= Dayspring, Nova Scotia =

Community in Nova Scotia, Canada

Dayspring is a community in the Canadian province of Nova Scotia, located on the banks of the Lahave River in the Lunenburg Municipal District in Lunenburg County. It is home to the traditional wooden shipyard, Snyder's Shipyard, builders of Theodore Too, among many other vessels, as well as The Riverview Enhanced Living Centre, Miller's Point Peace Park, the Municipal Activity and Recreation Complex and the Bridgewater/Dayspring Airpark.

==History==
During the French and Indian War, there were a number of Mi'kmaq and Acadian raids on the newly arrived Protestant settlers on the Lunenburg Peninsula. By the end of May 1758, many of those on the Lunenburg Peninsula abandoned their farms and retreated to the protection of the fortifications around the town of Lunenburg, losing the season for sowing their grain. For those that did not leave their farms for the town, the number of raids intensified.

During the summer of 1758, there were four raids on the Lunenburg Peninsula. On 13 July 1758, one person on the LaHave River at "Dayspring" was killed and another seriously wounded by a member of the Labrador family.

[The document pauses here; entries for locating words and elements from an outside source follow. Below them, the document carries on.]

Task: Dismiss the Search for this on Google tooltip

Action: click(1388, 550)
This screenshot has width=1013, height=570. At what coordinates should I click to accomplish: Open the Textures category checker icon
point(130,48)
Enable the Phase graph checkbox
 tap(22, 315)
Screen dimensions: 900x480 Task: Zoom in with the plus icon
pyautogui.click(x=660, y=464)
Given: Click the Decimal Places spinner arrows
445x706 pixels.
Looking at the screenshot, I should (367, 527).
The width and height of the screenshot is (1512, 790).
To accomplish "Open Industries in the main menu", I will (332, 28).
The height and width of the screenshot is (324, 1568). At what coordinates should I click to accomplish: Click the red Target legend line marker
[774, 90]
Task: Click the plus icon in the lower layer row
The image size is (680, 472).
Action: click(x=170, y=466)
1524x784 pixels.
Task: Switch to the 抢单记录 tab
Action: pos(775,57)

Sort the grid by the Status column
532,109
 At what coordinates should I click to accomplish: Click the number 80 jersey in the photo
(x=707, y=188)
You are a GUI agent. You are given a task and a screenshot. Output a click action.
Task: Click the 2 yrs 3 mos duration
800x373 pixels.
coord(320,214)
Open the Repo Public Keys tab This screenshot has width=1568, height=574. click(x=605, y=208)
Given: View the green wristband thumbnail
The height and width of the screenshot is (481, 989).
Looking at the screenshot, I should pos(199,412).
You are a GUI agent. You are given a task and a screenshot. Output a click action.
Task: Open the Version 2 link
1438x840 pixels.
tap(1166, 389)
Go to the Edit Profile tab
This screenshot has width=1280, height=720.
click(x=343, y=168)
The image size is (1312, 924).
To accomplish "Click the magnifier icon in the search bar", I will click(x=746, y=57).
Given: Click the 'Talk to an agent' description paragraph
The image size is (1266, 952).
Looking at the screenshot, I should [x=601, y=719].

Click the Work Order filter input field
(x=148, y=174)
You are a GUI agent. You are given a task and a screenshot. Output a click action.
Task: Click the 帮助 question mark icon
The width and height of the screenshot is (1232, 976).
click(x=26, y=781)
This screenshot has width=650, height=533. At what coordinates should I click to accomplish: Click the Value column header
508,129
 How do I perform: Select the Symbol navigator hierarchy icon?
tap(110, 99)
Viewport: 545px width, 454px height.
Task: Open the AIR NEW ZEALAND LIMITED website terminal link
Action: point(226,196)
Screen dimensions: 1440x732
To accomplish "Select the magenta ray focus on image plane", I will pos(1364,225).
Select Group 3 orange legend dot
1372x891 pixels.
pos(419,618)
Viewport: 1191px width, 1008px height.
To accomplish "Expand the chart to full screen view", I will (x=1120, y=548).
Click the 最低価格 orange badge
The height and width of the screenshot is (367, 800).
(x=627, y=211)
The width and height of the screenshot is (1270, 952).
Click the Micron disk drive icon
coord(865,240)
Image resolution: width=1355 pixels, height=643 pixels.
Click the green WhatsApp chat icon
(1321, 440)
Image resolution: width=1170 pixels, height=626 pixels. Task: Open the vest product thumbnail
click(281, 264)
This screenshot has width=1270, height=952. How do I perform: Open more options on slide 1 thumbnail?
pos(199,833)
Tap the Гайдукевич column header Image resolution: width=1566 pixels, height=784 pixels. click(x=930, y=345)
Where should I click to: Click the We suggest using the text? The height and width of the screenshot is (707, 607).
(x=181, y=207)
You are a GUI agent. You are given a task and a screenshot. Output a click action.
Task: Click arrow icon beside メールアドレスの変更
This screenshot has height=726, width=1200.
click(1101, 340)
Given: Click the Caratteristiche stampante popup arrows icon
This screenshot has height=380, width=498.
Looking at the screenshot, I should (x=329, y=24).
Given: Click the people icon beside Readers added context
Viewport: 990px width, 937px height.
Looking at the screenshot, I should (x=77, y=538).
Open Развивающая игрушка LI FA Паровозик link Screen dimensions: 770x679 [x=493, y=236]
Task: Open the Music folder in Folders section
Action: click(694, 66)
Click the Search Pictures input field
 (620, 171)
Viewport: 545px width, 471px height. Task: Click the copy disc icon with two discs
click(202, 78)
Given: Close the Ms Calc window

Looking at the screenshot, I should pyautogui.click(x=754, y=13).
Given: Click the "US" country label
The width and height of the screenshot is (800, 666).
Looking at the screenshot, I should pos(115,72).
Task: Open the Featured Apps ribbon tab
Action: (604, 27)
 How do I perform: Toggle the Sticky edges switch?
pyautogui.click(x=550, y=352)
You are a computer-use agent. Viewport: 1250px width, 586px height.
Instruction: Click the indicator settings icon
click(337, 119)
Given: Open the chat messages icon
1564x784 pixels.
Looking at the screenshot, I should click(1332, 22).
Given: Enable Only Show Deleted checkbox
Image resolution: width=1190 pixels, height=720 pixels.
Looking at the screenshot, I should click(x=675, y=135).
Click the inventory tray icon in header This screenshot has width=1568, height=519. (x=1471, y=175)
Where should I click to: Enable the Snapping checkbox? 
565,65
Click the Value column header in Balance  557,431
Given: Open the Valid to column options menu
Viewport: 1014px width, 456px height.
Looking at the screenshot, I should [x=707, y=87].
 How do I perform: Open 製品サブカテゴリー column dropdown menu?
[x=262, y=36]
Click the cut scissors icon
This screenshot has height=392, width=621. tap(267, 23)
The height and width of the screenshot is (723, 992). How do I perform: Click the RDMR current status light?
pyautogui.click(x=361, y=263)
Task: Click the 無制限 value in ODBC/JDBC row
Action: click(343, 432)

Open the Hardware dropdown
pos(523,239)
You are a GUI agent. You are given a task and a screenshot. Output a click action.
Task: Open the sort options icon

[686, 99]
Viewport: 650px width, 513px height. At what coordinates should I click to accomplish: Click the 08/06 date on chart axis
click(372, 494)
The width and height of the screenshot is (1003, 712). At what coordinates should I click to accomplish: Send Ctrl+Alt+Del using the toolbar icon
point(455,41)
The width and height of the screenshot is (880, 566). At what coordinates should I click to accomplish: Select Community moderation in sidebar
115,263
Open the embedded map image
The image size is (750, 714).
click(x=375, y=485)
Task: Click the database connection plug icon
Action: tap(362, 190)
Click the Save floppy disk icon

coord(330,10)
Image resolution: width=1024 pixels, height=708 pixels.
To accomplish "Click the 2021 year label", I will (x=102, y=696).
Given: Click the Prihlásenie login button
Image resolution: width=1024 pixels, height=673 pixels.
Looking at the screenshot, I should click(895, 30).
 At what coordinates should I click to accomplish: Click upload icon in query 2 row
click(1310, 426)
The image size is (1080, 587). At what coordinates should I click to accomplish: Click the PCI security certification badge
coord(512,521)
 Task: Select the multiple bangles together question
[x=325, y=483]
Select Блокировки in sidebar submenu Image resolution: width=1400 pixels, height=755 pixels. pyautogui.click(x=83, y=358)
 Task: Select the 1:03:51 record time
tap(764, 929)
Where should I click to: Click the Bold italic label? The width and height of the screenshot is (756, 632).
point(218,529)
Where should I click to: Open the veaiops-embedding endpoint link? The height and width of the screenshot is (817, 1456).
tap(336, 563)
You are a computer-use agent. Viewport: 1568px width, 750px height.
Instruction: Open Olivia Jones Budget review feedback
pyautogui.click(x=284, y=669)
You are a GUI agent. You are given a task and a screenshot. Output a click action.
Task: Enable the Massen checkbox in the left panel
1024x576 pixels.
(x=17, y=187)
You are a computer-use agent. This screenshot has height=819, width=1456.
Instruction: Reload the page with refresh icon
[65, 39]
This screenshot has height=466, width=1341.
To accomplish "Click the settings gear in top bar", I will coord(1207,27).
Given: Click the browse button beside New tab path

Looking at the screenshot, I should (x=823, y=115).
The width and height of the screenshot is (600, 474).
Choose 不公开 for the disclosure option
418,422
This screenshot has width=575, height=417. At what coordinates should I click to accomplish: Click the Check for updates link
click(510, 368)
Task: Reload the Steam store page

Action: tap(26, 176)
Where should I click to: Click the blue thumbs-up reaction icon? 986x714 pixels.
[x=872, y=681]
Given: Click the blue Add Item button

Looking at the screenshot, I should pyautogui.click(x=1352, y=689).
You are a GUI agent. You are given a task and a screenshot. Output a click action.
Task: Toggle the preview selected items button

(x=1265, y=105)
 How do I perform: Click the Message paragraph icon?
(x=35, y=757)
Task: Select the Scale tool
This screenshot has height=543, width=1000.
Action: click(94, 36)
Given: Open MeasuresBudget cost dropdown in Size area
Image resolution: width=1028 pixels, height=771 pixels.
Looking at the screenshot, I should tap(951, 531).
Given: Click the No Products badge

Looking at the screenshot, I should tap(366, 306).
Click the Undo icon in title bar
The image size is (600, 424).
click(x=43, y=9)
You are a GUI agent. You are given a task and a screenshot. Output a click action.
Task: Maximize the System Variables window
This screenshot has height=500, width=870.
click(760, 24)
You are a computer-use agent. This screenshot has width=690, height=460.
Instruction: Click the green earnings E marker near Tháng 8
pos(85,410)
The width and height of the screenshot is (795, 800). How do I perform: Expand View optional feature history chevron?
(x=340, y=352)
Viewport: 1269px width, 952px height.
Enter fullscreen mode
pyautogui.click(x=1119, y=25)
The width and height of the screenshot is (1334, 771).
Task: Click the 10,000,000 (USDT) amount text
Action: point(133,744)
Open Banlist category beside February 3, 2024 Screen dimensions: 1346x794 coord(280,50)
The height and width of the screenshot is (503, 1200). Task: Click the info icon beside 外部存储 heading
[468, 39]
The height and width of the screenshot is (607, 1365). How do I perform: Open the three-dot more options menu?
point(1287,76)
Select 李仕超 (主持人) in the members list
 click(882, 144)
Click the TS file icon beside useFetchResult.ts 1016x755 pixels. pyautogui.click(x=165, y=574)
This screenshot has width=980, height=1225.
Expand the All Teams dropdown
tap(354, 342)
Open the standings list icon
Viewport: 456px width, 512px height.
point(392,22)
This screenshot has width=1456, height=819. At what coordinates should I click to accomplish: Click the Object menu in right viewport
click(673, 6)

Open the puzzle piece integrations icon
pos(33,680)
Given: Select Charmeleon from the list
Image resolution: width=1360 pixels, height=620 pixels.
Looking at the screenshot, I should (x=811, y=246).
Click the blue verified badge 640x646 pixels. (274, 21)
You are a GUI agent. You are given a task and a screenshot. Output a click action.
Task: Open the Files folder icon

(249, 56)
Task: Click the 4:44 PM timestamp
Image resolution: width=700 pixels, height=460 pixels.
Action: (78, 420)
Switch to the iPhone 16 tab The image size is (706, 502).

Throughout the Age of Sail Dayspring boasted three shipyards, a saw mill, associated blacksmiths, several general stores, 2 churches, a school, several fraternal lodges and number of large farms.

==Modern==
As with many rural villages today, both churches, the school and other local services have closed. Dayspring is now largely a bedroom community of neighbouring Bridgewater, Nova Scotia.